**TASK OBJECTIVE**
Copy out the data below word for word, keeping every line as it is.

----------------------------------------

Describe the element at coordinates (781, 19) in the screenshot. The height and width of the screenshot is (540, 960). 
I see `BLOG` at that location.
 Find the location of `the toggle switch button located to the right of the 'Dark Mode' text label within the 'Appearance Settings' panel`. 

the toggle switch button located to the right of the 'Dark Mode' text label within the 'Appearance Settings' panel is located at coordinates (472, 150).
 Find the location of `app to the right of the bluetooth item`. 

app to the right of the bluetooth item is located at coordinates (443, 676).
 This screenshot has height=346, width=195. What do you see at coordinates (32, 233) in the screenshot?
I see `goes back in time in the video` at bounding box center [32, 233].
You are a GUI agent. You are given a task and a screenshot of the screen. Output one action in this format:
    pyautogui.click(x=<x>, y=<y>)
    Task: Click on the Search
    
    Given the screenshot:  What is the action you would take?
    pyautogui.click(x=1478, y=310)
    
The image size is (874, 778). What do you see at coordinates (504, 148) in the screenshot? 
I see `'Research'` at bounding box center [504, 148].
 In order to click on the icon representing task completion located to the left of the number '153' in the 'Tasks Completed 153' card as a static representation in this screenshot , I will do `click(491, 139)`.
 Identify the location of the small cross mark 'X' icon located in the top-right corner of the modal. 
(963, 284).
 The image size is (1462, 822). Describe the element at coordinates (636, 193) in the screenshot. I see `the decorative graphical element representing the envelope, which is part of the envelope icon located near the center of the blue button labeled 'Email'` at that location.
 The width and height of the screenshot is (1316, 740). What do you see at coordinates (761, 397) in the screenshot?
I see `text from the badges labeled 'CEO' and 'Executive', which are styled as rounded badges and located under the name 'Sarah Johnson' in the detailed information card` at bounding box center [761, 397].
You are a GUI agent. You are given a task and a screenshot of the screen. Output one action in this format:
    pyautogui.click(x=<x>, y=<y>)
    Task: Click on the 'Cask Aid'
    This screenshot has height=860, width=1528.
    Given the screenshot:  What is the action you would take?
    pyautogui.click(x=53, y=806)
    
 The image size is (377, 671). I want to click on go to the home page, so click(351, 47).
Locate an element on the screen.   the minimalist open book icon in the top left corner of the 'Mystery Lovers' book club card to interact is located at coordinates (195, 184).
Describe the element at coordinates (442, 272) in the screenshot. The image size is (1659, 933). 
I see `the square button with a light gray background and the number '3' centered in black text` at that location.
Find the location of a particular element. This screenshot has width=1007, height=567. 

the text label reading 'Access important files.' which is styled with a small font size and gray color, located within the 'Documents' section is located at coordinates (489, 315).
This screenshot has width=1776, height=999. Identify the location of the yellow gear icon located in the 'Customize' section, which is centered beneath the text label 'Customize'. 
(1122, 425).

----------------------------------------

**ANSWER**
Describe the element at coordinates (781, 19) in the screenshot. The height and width of the screenshot is (540, 960). 
I see `BLOG` at that location.
 Find the location of `the toggle switch button located to the right of the 'Dark Mode' text label within the 'Appearance Settings' panel`. 

the toggle switch button located to the right of the 'Dark Mode' text label within the 'Appearance Settings' panel is located at coordinates (472, 150).
 Find the location of `app to the right of the bluetooth item`. 

app to the right of the bluetooth item is located at coordinates (443, 676).
 This screenshot has height=346, width=195. What do you see at coordinates (32, 233) in the screenshot?
I see `goes back in time in the video` at bounding box center [32, 233].
You are a GUI agent. You are given a task and a screenshot of the screen. Output one action in this format:
    pyautogui.click(x=<x>, y=<y>)
    Task: Click on the Search
    
    Given the screenshot:  What is the action you would take?
    pyautogui.click(x=1478, y=310)
    
The image size is (874, 778). What do you see at coordinates (504, 148) in the screenshot? 
I see `'Research'` at bounding box center [504, 148].
 In order to click on the icon representing task completion located to the left of the number '153' in the 'Tasks Completed 153' card as a static representation in this screenshot , I will do `click(491, 139)`.
 Identify the location of the small cross mark 'X' icon located in the top-right corner of the modal. 
(963, 284).
 The image size is (1462, 822). Describe the element at coordinates (636, 193) in the screenshot. I see `the decorative graphical element representing the envelope, which is part of the envelope icon located near the center of the blue button labeled 'Email'` at that location.
 The width and height of the screenshot is (1316, 740). What do you see at coordinates (761, 397) in the screenshot?
I see `text from the badges labeled 'CEO' and 'Executive', which are styled as rounded badges and located under the name 'Sarah Johnson' in the detailed information card` at bounding box center [761, 397].
You are a GUI agent. You are given a task and a screenshot of the screen. Output one action in this format:
    pyautogui.click(x=<x>, y=<y>)
    Task: Click on the 'Cask Aid'
    This screenshot has height=860, width=1528.
    Given the screenshot:  What is the action you would take?
    pyautogui.click(x=53, y=806)
    
 The image size is (377, 671). I want to click on go to the home page, so click(351, 47).
Locate an element on the screen.   the minimalist open book icon in the top left corner of the 'Mystery Lovers' book club card to interact is located at coordinates (195, 184).
Describe the element at coordinates (442, 272) in the screenshot. The image size is (1659, 933). 
I see `the square button with a light gray background and the number '3' centered in black text` at that location.
Find the location of a particular element. This screenshot has width=1007, height=567. 

the text label reading 'Access important files.' which is styled with a small font size and gray color, located within the 'Documents' section is located at coordinates (489, 315).
This screenshot has width=1776, height=999. Identify the location of the yellow gear icon located in the 'Customize' section, which is centered beneath the text label 'Customize'. 
(1122, 425).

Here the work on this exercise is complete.